Devices of figurative language, or figures of speech
Figurative language creates an uncommon use of words and sentences to provide a special effect or meaning. If you read the phrase or word literally, they would be senseless. Writers use them to catch their readers’ emotions, make them turn imagination on. No wonder, figurative language is especially popular among poets who try to breathe a real life into their texts.
Here is the list of figurative language elements and their description.
Metaphor. It shows one thing as if it were a different one. It may also compare two items which do not look similar. For example, “sea of grief” or “broken hearts” or “rollercoaster of emotions”. Don’t these help to literally feel what the author wants to say?
Simile. It reminds of a metaphor because it also compares two things which have nothing in common. But it compares them putting “as” or “like”. For instance, “as black as coal”, “as brave as lion”, “as easy as ABC” or “like a bird”, “like a rose”, “like two peas in a pot”. Your imagination is already working and drawing images, doesn’t it?
Hyperbole. This element sets a special place in the figurative language list. Hyperbole is an exaggeration or an overstatement which makes a strong effect in a sentence. For instance, “If I can’t get a Smartphone, I will die”, “My dress shoes are killing me”, “Her smile was a mile wide”. Are you really going to die without a smartphone or if you put the shoes on? Not talking about a smile that wide.
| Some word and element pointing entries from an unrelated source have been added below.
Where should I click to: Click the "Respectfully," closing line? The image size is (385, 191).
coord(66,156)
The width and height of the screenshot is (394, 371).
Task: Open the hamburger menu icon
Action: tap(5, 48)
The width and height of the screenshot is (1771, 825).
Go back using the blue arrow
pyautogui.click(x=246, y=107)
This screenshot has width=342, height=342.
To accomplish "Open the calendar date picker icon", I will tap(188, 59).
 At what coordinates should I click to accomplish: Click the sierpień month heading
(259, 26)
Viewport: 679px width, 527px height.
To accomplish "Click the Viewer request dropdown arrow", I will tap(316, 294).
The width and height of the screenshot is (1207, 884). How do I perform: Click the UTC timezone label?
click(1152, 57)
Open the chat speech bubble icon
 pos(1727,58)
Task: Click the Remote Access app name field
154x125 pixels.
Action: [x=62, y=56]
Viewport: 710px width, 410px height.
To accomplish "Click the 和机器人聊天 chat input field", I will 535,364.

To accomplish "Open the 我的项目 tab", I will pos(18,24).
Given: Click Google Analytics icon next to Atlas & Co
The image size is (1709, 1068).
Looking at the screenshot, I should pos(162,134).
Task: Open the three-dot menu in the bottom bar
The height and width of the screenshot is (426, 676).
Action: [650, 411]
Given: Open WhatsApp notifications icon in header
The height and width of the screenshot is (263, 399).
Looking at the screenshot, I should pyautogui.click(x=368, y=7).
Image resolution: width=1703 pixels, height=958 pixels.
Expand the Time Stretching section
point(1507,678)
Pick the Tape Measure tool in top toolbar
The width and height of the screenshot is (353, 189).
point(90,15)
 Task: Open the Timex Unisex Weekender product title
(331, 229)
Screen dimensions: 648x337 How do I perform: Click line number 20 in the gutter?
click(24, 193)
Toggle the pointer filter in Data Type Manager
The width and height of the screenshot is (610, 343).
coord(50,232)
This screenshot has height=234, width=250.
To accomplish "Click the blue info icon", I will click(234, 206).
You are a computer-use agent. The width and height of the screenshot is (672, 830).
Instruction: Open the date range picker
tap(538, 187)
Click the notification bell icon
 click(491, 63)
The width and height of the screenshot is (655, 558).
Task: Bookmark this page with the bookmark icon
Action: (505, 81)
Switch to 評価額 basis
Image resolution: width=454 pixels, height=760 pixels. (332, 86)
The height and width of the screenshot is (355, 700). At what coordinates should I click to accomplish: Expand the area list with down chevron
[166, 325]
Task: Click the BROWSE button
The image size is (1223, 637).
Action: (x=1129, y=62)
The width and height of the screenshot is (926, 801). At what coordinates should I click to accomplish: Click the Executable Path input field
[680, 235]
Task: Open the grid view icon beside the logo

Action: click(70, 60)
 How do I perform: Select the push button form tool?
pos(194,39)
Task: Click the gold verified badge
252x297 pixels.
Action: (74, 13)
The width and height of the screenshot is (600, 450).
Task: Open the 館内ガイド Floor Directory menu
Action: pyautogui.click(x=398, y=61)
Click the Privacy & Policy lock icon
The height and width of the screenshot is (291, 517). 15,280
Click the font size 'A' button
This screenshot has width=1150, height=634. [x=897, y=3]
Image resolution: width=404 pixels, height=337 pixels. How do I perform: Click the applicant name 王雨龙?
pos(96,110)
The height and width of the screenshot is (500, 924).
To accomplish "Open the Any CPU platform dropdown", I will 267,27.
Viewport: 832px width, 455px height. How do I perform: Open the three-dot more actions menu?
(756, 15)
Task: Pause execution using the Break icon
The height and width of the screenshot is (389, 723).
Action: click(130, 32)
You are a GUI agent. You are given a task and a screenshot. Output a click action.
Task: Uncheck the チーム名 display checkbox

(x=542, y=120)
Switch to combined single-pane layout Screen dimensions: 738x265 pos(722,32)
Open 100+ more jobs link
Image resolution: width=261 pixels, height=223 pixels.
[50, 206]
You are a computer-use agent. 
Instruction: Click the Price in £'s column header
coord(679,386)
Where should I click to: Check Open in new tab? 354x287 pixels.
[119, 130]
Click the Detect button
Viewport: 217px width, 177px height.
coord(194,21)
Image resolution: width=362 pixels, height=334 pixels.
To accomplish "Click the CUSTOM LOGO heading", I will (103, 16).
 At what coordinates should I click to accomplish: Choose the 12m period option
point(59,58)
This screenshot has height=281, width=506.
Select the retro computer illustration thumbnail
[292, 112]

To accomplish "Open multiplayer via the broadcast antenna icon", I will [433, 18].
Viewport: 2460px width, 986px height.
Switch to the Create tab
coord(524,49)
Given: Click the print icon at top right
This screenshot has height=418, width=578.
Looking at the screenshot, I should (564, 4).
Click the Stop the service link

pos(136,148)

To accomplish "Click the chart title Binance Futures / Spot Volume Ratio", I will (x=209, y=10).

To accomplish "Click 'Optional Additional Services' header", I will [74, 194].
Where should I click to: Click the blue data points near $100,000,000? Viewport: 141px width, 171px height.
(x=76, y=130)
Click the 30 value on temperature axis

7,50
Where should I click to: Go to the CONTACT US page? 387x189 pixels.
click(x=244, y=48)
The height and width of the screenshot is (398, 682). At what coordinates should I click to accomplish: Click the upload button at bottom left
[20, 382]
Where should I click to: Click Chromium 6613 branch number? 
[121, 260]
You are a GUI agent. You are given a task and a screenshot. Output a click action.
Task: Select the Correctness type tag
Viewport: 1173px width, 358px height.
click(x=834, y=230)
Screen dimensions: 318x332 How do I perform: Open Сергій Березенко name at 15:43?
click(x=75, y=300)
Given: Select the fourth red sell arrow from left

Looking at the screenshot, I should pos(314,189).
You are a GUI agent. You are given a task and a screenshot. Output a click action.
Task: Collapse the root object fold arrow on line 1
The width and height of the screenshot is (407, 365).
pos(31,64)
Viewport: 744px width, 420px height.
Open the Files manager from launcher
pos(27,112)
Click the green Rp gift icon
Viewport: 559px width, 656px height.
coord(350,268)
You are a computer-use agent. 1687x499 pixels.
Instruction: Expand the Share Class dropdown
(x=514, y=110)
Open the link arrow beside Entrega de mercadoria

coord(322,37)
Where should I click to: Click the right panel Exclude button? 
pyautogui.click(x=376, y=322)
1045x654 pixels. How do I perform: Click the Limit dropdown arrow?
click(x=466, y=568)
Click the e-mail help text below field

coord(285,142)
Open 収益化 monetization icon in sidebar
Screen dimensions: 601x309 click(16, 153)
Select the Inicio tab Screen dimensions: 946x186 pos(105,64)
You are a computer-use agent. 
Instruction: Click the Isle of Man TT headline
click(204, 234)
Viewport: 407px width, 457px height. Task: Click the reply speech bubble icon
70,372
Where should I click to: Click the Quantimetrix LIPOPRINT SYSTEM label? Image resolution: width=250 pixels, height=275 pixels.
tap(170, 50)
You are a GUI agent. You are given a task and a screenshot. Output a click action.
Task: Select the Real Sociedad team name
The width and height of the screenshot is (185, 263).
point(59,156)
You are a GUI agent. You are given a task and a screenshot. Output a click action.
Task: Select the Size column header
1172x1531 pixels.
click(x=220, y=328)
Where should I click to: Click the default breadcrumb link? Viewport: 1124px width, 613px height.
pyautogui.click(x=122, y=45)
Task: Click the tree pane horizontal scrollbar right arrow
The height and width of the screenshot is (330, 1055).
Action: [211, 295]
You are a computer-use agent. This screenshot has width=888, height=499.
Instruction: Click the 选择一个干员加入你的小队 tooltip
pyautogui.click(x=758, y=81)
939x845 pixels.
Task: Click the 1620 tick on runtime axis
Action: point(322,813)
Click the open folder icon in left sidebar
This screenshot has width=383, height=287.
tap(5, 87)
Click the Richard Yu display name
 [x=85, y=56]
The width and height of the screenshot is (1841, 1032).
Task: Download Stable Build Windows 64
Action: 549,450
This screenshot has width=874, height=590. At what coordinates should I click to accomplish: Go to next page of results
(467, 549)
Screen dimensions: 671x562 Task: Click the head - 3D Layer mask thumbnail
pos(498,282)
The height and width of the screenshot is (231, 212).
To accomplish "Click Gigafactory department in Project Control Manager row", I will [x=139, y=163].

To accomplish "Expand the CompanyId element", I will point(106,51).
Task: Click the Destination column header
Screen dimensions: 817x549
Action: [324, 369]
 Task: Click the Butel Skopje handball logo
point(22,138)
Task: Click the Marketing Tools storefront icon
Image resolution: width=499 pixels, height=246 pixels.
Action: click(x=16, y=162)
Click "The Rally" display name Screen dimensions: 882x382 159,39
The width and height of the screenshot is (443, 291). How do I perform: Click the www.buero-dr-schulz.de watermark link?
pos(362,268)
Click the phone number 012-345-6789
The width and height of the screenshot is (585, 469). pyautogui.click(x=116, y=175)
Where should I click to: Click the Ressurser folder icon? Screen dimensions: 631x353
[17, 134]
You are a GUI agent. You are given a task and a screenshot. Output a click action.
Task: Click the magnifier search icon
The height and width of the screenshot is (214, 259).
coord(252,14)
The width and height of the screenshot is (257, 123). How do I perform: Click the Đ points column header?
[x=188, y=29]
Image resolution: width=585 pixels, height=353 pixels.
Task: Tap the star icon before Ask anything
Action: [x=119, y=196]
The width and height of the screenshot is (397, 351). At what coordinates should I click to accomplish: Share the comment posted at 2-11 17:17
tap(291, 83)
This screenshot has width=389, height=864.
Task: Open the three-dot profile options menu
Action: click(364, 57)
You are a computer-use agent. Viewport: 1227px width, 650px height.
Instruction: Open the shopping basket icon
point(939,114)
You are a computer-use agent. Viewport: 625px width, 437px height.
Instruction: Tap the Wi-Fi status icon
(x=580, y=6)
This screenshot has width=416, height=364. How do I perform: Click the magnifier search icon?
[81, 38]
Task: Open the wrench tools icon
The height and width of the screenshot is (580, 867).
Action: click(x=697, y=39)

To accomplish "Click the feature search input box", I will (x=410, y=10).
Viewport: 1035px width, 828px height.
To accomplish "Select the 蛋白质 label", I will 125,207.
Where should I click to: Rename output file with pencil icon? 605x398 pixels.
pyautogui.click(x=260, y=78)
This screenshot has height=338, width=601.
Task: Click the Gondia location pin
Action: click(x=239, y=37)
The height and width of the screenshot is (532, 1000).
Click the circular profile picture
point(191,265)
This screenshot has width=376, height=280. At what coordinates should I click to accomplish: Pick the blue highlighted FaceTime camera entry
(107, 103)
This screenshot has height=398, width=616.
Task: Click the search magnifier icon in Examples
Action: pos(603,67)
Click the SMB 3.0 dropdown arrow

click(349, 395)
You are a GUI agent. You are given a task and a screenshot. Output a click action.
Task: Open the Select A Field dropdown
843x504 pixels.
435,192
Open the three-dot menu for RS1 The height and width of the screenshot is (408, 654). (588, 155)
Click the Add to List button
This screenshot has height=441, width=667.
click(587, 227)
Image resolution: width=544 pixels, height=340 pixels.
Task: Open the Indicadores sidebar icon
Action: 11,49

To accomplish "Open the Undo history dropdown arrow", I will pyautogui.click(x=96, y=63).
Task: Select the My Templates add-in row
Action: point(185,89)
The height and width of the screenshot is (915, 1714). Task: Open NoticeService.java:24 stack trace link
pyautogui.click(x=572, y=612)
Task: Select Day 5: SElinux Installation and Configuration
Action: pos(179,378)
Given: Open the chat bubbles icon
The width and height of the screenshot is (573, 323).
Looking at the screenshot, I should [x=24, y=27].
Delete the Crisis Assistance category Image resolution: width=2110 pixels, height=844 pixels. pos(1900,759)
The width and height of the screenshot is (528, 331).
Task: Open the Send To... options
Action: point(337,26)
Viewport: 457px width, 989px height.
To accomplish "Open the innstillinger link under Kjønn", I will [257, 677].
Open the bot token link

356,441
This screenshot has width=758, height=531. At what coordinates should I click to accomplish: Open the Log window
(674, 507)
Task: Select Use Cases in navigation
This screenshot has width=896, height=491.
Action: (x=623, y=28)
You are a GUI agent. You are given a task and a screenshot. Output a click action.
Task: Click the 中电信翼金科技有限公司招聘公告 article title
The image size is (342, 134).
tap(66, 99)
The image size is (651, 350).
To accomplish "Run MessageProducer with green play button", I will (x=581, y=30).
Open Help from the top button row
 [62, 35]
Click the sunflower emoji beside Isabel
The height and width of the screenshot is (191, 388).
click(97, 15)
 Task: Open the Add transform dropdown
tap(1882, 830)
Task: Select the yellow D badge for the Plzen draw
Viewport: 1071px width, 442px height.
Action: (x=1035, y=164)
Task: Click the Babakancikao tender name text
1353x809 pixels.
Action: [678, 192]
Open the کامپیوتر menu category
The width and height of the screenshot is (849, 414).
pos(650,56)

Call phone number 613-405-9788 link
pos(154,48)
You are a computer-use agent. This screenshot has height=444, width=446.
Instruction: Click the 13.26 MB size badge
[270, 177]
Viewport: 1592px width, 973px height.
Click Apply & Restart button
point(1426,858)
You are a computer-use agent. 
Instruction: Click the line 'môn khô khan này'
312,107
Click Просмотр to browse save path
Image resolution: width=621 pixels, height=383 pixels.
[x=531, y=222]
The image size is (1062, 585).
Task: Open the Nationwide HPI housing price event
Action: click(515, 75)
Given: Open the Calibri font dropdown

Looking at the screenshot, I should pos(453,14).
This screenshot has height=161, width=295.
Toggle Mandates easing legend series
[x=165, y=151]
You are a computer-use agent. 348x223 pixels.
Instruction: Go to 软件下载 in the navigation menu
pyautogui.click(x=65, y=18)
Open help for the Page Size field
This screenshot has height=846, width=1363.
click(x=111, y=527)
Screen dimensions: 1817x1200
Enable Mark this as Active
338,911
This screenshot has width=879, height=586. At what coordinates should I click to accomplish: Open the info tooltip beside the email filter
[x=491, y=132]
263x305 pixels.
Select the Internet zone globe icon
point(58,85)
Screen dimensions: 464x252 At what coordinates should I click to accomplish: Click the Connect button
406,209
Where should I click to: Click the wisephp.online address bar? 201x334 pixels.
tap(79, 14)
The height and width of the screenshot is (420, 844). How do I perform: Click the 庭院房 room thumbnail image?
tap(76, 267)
Personification. This figure inhales life into inanimate objects. It either describes them as humans or gives them qualities of alive creatures. Check this: “My car’s headlights winked at me”, “The cactus saluted those who drove past”, “My flowers were begging for water”. Sounds like a horror movie, doesn’t it? Not sure you want to see a car or cactus greeting you in any way or flowers saying that they are thirsty.
Oxymoron. This is an example of the figurative language which shows two things which apparently contradict each other. Sometimes you even pause and think how those two fit together. For example, “pretty ugly”, “living dead”, “original copy”.
Metonymy. When you see that a writer uses a physical object to deliver a bigger idea, then it is a metonymy. Look at these: a “head count” (meaning the number of people) or to “lend a hand” (help someone).
Imagery. This is a description which involves all senses. It is so bright and vivid that you easily get a picture in your head.
Whenever you write a text, use the language tools to add a special flavor to your writing and make that reader be your fan.